There were flares in the sleds. A few had blown past her, scattering across the ice. She trapped one with her foot but then lost it as it blew off with the rest.
“Fuck,” she yelled and tried to get back to Peter, to find more flares, but the wind was blowing her farther away.
Then everything stopped.
“Peter,” she called, using her fingernails to claw toward the sled, wriggling like an earthworm, using the fabric of her clothes for traction to reach to him.
Just before the storm picked up again, she reached him and crawled onto the rubber sled.
His face was gray. His eyes were open and looking up into the rain.
“Tell. Cherise.” His voice was weak. “Kids.”
“No, you're gonna tell them,” she insisted, trying to find a pulse on his neck. Then his eyes stopped seeing. He didn't blink as the freezing rain commenced. She turned him over, covered him, and began sobbing. “Oh my God, oh my God.”
Then she stopped. She looked around. Everything in her knew she was about to die. A strange coherence settled as all extraneous emotion evaporated except for thoughts of how to steady and not get blown away.
Gale-force winds picked up again, screaming so loud it hurt her ears. She reached for Peter's snowmobile and grabbed on to part of the engine. She held on as it slid across the ice with no resistance until it smashed against a pressure ridge. The abruptness almost threw her but she gripped tighter. The ice shifted, she felt another crack. It groaned as it widened like continents being pushed by terrestrial urges. Half the machine dipped sideways into the crevasse. Amelia could feel it crunching as the ice plates moved.
Everything in her was telling her to let go, let the wind take her but she was so terrified until suddenly she didn't care. Nothing mattered. She closed her eyes and let go like it was nothing, sliding and spinning with nothing to stop her, like the ocean undertow. She shielded her face, covered her eyes.
Then the wind stopped. She looked around, amazed she was alive.
Then the sound of marbles hitting ice came from every direction. She curled up into a ball, being blown sideways, all their provisions scattered and blowing across the ice, pelting her like demonic toys to punish her. A thermos flew and hit her in the back, the augers slid past like they were weightless, Peter's log books blew by and bashed her cheek.
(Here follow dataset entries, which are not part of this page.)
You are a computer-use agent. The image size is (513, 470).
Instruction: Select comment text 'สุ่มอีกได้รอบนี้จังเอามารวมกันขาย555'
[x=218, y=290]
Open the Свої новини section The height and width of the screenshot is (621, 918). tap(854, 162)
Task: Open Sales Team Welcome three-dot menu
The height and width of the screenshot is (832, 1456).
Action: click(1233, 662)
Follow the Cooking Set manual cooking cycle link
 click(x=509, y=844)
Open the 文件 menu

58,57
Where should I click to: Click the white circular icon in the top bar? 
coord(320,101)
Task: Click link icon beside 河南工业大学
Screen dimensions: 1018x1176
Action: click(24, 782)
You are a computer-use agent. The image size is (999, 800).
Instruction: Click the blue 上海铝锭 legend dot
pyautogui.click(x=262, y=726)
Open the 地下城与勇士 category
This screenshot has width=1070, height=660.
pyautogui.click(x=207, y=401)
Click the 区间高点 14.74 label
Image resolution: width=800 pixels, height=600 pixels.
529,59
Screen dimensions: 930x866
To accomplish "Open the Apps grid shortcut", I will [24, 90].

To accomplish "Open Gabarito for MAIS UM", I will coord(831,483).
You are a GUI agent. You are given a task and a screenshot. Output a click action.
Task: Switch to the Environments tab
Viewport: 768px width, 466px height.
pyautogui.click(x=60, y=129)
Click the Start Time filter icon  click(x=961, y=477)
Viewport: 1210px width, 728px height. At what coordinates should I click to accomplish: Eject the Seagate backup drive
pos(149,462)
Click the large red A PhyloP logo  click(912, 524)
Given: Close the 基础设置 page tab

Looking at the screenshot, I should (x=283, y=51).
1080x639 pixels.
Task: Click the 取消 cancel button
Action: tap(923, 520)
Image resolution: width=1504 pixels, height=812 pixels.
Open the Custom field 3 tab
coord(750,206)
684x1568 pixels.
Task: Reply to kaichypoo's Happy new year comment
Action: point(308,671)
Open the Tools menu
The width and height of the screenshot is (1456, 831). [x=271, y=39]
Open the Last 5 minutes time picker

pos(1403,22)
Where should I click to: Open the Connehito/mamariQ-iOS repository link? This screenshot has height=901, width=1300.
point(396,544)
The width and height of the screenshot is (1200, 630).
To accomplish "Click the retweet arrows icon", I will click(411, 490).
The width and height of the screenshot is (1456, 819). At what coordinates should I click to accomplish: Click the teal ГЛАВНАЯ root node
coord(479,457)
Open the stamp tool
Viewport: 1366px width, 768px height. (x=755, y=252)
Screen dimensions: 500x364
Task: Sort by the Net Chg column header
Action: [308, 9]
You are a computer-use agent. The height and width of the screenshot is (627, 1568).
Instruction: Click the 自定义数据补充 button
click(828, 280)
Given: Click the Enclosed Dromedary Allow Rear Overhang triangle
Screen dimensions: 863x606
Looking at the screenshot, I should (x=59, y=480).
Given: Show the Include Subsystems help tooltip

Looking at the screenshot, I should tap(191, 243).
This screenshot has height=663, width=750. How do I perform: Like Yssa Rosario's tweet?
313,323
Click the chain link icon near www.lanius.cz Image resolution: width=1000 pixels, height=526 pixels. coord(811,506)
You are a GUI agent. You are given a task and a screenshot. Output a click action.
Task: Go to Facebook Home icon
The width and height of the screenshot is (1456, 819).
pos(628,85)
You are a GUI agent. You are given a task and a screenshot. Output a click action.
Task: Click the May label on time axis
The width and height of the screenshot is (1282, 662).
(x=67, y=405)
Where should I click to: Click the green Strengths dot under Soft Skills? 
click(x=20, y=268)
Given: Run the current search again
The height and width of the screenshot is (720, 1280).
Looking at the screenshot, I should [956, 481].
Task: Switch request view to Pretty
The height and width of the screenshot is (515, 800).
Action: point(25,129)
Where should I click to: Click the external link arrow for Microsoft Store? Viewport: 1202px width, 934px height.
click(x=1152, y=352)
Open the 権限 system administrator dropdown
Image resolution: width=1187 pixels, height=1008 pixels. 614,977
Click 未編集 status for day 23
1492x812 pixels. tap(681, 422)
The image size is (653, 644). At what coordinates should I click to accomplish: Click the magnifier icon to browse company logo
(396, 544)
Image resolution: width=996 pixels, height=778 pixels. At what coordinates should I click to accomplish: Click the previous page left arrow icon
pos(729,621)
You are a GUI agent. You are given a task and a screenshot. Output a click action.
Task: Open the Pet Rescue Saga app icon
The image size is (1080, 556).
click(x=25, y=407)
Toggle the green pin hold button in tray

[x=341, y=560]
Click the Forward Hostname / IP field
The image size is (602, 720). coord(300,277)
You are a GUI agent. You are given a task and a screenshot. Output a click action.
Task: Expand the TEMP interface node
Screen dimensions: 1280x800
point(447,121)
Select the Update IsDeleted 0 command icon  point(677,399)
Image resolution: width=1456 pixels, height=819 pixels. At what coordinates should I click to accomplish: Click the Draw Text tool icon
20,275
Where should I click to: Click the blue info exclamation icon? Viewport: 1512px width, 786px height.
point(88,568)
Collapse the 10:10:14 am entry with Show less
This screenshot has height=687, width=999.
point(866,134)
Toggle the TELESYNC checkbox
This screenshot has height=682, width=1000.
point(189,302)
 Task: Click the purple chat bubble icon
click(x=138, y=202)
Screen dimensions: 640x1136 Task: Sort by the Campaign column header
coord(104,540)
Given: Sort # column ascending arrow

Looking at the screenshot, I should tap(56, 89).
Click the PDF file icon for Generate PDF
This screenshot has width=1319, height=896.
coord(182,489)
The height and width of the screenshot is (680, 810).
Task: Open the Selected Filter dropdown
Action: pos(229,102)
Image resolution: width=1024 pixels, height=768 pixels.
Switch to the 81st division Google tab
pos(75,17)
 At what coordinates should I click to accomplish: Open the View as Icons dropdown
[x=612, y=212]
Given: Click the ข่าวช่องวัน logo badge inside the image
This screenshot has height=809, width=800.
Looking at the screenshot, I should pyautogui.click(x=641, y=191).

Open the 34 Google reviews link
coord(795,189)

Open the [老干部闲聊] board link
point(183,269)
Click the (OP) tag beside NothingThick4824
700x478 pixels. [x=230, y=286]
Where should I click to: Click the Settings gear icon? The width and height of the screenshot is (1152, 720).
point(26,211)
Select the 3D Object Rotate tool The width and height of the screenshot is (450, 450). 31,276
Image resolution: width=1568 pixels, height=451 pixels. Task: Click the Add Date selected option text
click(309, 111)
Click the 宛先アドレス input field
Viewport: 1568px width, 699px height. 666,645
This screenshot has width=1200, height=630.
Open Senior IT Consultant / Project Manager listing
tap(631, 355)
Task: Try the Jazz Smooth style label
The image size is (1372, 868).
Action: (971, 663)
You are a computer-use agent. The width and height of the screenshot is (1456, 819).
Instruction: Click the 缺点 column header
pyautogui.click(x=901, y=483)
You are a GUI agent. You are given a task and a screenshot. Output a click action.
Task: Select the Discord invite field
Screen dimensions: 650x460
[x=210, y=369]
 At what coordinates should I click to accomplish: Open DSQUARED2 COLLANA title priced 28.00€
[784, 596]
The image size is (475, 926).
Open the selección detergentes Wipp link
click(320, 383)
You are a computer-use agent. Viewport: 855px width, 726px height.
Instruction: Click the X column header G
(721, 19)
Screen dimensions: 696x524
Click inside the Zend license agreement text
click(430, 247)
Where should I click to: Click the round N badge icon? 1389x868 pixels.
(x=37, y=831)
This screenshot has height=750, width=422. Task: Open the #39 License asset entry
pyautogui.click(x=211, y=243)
Everything was out of context on the ice and in the air, sliding without direction, without meaning as debris kept scattering about in the dictates of the wind.
Then it died again.
So still she could hear the ringing of her own ears.
But she didn't trust it. In the quiet a deep, low-frequency rumble echoed through the depths, spreading for miles.
“Dad?” she called, looking around.
As the wind let up on one of the pressure ridges she noticed a blinking red light, an incoming call. It was the satellite phone.
“Oh thank you.” She tried to get up, bashed her knee, and slid, clawing her way to grab it. Just within reach, the wind blew, sending her sliding farther away until she no longer saw the light.
“Fuck,” she yelled. The wind stopped. She moved in earthworm posture toward the phone. She reached to grab it. Her fingers were so frozen she hit the redial with her nose.
“Hello, we need help,” she yelled over the wind into the phone before anyone answered. “Please.”
“Amelia?”
“Oh, Bryce. Oh, God, Peter's had a heart attack, the wind is gale force, and the ice is breaking up. Call the Coast Guard, Bryce.”
“Copy,” Bryce said. “I'll stay on the phoneâ”
But as soon as he said it a gust blew the transmitter out of her hands, tumbling along, smashing it into pieces against the rocklike pressure ridges.
She screamed and tucked into a ball as the wind blew her, crashing headfirst into a ridge of ice and was immediately knocked out.